A multi-resolution textural approach to diagnostic neuropathology reporting.
Academic Article
Overview
abstract
We present a computer aided diagnostic workflow focusing on two diagnostic branch points in neuropathology (intraoperative consultation and p53 status in tumor biopsy specimens) by means of texture analysis via discrete wavelet frames decomposition. For intraoperative consultation, our methodology is capable of classifying glioblastoma versus metastatic cancer by extracting textural features from the non-nuclei region of cytologic preparations based on the imaging characteristics of glial processes, which appear as anisotropic thin linear structures. For metastasis, these are homogeneous in appearance, thus suitable and extractable texture features distinguish the two tissue types. Experiments on 53 images (29 glioblastomas and 24 metastases) resulted in average accuracy as high as 89.7 % for glioblastoma, 87.5 % for metastasis and 88.7 % overall. For p53 interpretation, we detect and classify p53 status by classifying staining intensity into strong, moderate, weak and negative sub-classes.
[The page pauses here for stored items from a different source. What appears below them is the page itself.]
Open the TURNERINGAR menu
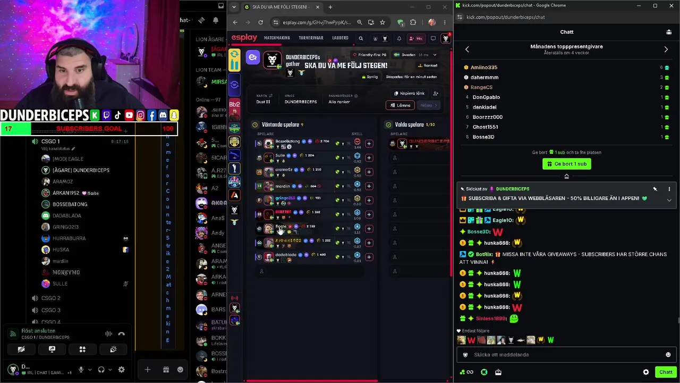Viewport: 680px width, 383px height. [311, 38]
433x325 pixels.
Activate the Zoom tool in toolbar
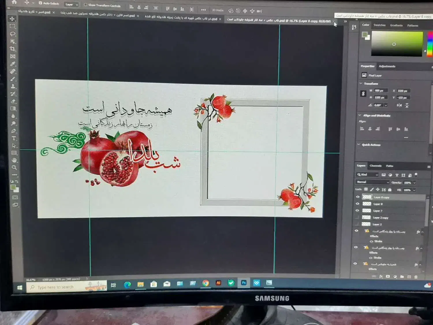click(x=14, y=167)
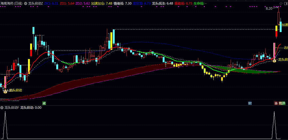Click the 8.20 high price annotation

click(x=269, y=9)
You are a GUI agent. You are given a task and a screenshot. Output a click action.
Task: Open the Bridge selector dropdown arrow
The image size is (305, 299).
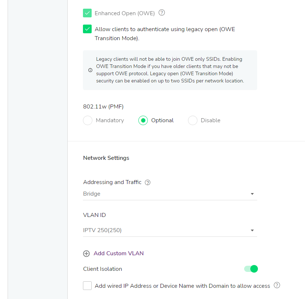(252, 194)
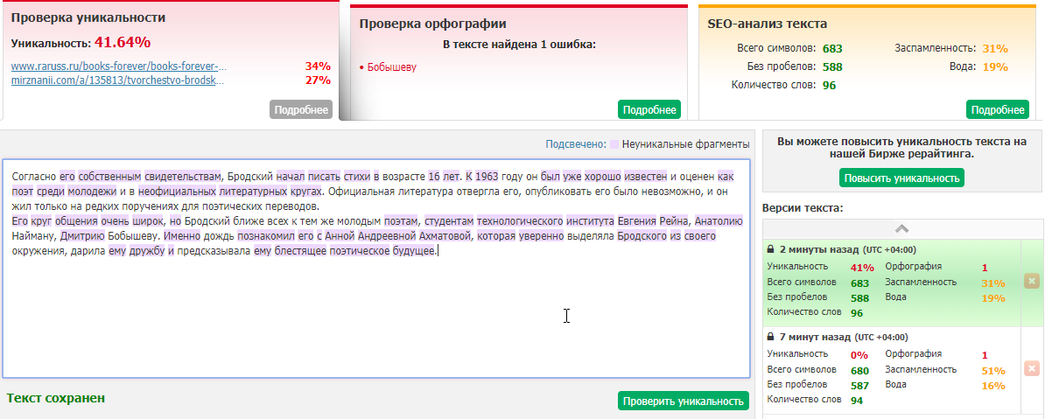
Task: Delete the '2 минуты назад' text version
Action: click(x=1031, y=281)
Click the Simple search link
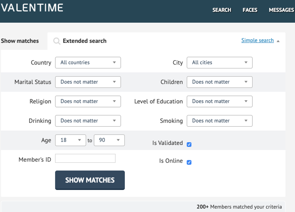The height and width of the screenshot is (212, 295). pyautogui.click(x=257, y=40)
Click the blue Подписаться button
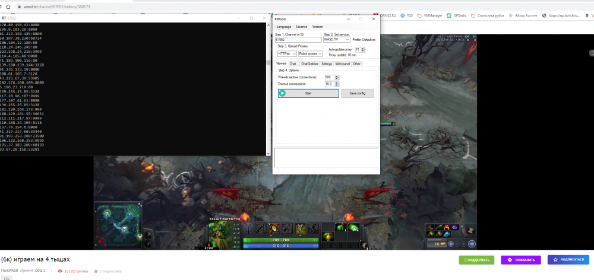The height and width of the screenshot is (280, 594). pos(568,260)
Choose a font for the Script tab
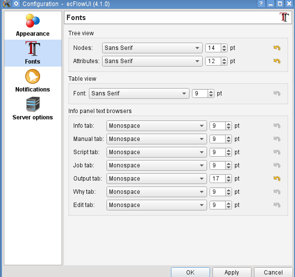This screenshot has height=277, width=295. point(156,152)
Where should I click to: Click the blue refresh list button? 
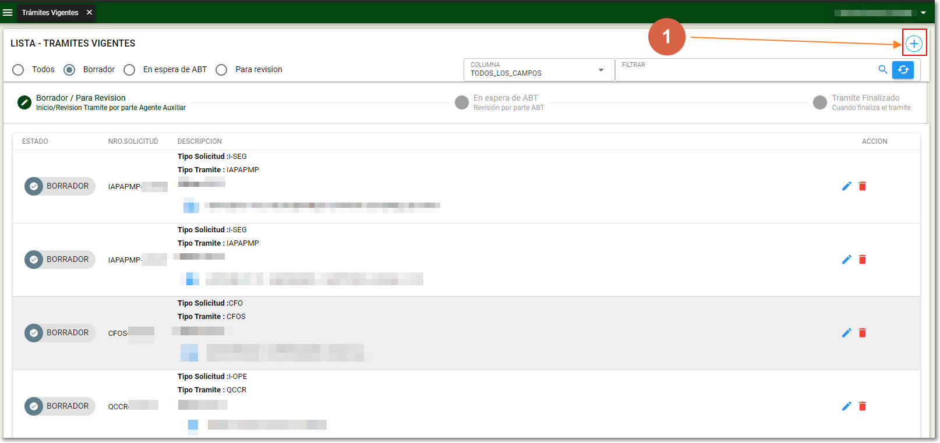click(x=903, y=70)
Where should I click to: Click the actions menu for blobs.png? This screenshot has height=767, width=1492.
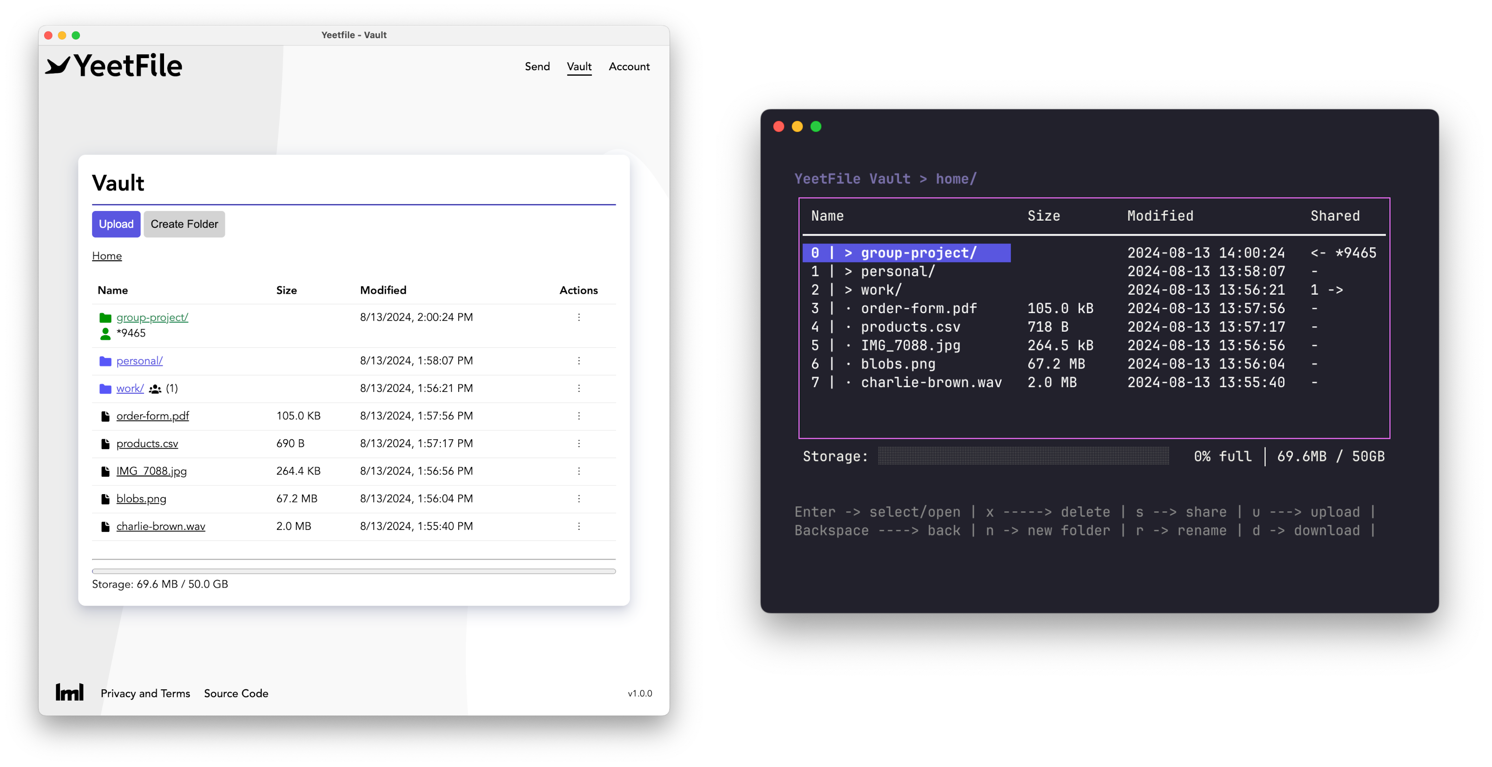coord(579,499)
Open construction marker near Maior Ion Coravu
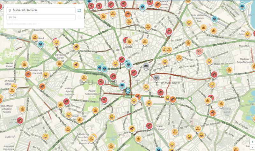Screen dimensions: 255x151 coord(209,61)
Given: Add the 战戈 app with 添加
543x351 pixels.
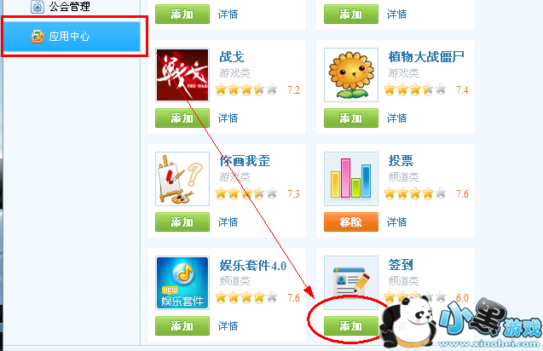Looking at the screenshot, I should click(x=182, y=118).
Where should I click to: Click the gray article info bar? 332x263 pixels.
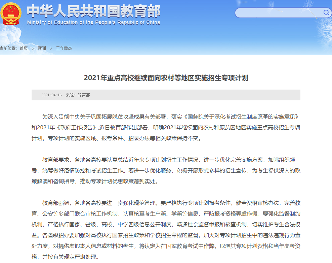(202, 95)
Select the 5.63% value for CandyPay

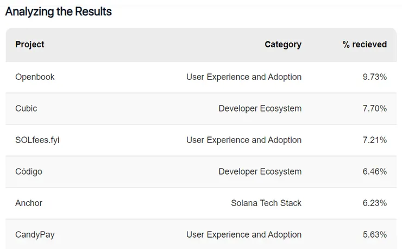(374, 234)
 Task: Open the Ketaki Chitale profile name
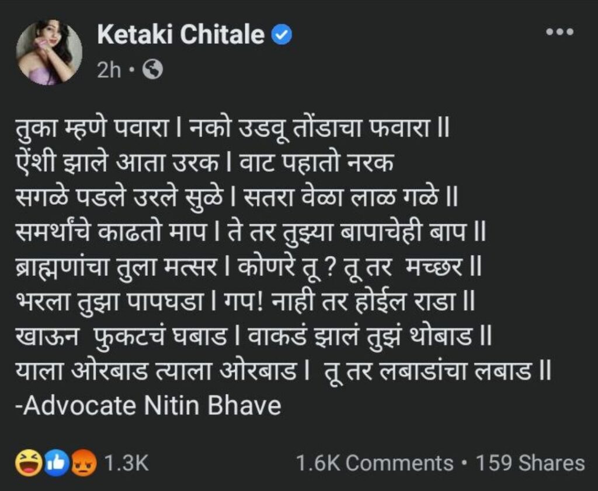pyautogui.click(x=181, y=34)
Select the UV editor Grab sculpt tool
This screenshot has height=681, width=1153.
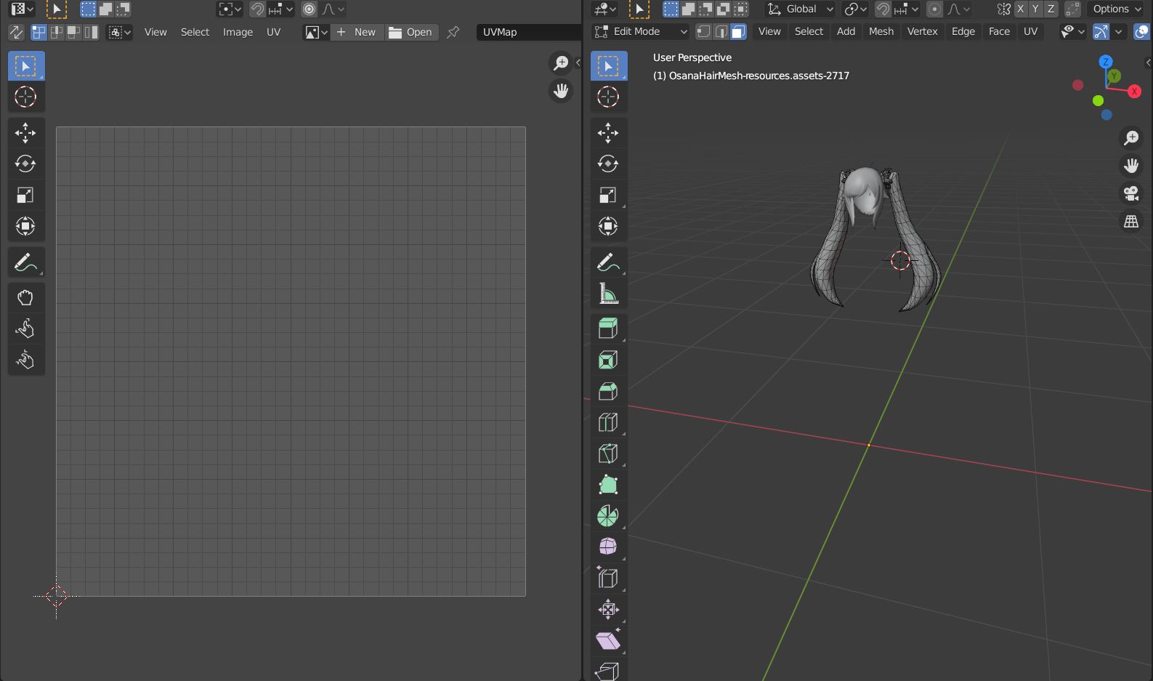click(x=25, y=297)
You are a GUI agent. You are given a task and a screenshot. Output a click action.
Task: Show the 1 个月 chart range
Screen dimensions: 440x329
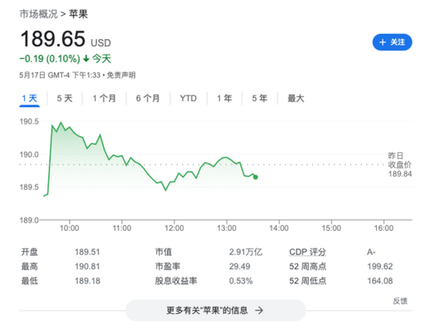point(104,98)
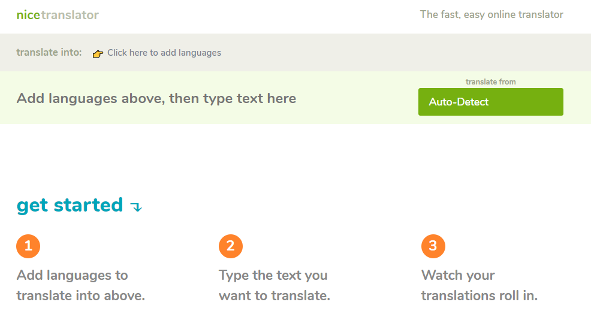Select 'Add languages to translate into above' text
The width and height of the screenshot is (591, 335).
(x=80, y=285)
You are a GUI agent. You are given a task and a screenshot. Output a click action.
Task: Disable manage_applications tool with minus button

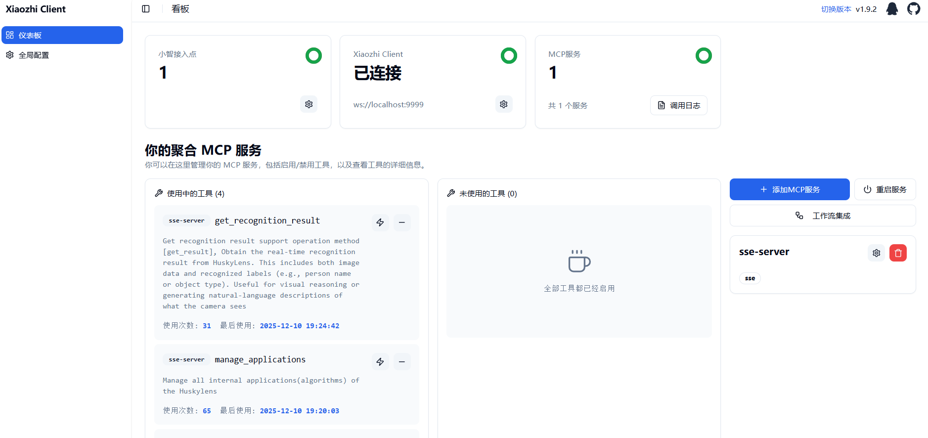point(402,362)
We achieved this by developing a novel adaptive thresholding for detection, a two-step rule based on weighted color and intensity for the classification of positively and negatively stained nuclei, followed by texture classification to classify the positively stained nuclei into the strong, moderate and weak intensity sub-classes. Our detection method is able to correctly locate and distinguish the four types of cells, at 85 % average precision and 88 % average sensitivity rate. These classification methods on the other hand recorded 81 % accuracy in classifying the positive and negative cells, and 60 % accuracy in further classifying the positive cells into the three intensity groups, which is comparable with neuropathologists' markings.